(Reading text Opens)
This paper presents a method to incorporate history in the underlying process in the presence of left truncation and left, right and interval censoring. The proposed model combines properties of semi-Markov models and partial Markov models. We handle interval censoring by integration and adjust for left censoring by using an EM-inspired algorithm [23]. We bypass left truncation by analysing data only over the period of follow-up although, for the adjustment for left censoring, assumptions about the process before baseline need to be made. We illustrate the method in an application by using data from the UK Medical Research Council Cognitive Function and Ageing Study (MRC CFAS). The objective was to investigate ageing in the older population by modelling the transition intensities in a three-state model that comprises the states ‘healthy’ (state 1), ‘history of stroke’ (state 2) and ‘death’ (state 3) and to investigate how time after an individual has a stroke affects the rate of dying. Statistical inference about ageing is feasible only for the older population because the study includes individuals in their 65th year and above. Survival after having a stroke has been discussed in several articles [1, 24]. These articles assist the understanding of the mechanisms and the difficulties that exist in the particular data set that is used in the application and enable the validation of the results of the proposed method.

Section 2 presents the available data of the MRC CFAS. Section 3 presents the statistical model and the method to include time-varying explanatory covariates in the presence of right and interval censoring. We discuss handling left censoring in Section 4. A simulation study in Section 5 shows how assumptions about the process before baseline affect the performance of the method. Section 6 illustrates the method on the MRC CFAS data and investigates model fit graphically. Finally, Section 7 is the discussion.
(Reading text Closes)
(Material provided Opens)
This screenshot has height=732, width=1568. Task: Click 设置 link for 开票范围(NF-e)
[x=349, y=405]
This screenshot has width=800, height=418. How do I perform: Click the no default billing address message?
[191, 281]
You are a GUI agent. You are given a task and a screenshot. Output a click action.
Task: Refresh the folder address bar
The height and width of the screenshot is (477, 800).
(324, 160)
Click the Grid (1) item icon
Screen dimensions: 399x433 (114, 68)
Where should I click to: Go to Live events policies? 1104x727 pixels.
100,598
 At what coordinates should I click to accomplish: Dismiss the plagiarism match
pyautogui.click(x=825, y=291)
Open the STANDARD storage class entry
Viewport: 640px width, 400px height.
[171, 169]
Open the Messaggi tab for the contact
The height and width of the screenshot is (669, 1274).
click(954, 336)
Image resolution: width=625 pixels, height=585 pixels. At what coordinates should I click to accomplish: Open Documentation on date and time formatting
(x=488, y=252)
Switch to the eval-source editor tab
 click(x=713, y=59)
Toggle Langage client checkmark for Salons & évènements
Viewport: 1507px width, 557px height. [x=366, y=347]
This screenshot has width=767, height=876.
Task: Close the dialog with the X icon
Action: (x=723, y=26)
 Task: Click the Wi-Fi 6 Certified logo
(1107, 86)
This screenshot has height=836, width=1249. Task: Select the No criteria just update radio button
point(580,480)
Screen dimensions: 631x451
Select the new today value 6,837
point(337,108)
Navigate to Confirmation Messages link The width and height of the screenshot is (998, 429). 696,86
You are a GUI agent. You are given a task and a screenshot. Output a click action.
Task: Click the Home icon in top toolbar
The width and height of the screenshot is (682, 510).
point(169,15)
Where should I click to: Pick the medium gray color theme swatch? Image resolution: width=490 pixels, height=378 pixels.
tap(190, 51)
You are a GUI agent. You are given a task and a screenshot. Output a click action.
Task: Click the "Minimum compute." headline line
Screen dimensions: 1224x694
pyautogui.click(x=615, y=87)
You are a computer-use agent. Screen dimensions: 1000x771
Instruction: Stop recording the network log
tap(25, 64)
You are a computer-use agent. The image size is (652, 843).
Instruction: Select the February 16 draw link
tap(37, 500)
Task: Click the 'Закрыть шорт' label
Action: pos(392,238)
(Material provided Closes)
▸ **Exercise instructions**
1) In the study overview, what three states make up the model used to study ageing in the older population?
2) Reproduce word for word the part of the study overview that runs from "Section 2 presents" up to and including "is the discussion.".

▸ **Solved tasks**
1) Healthy, history of stroke, and death.

2)
Section 2 presents the available data of the MRC CFAS. Section 3 presents the statistical model and the method to include time-varying explanatory covariates in the presence of right and interval censoring. We discuss handling left censoring in Section 4. A simulation study in Section 5 shows how assumptions about the process before baseline affect the performance of the method. Section 6 illustrates the method on the MRC CFAS data and investigates model fit graphically. Finally, Section 7 is the discussion.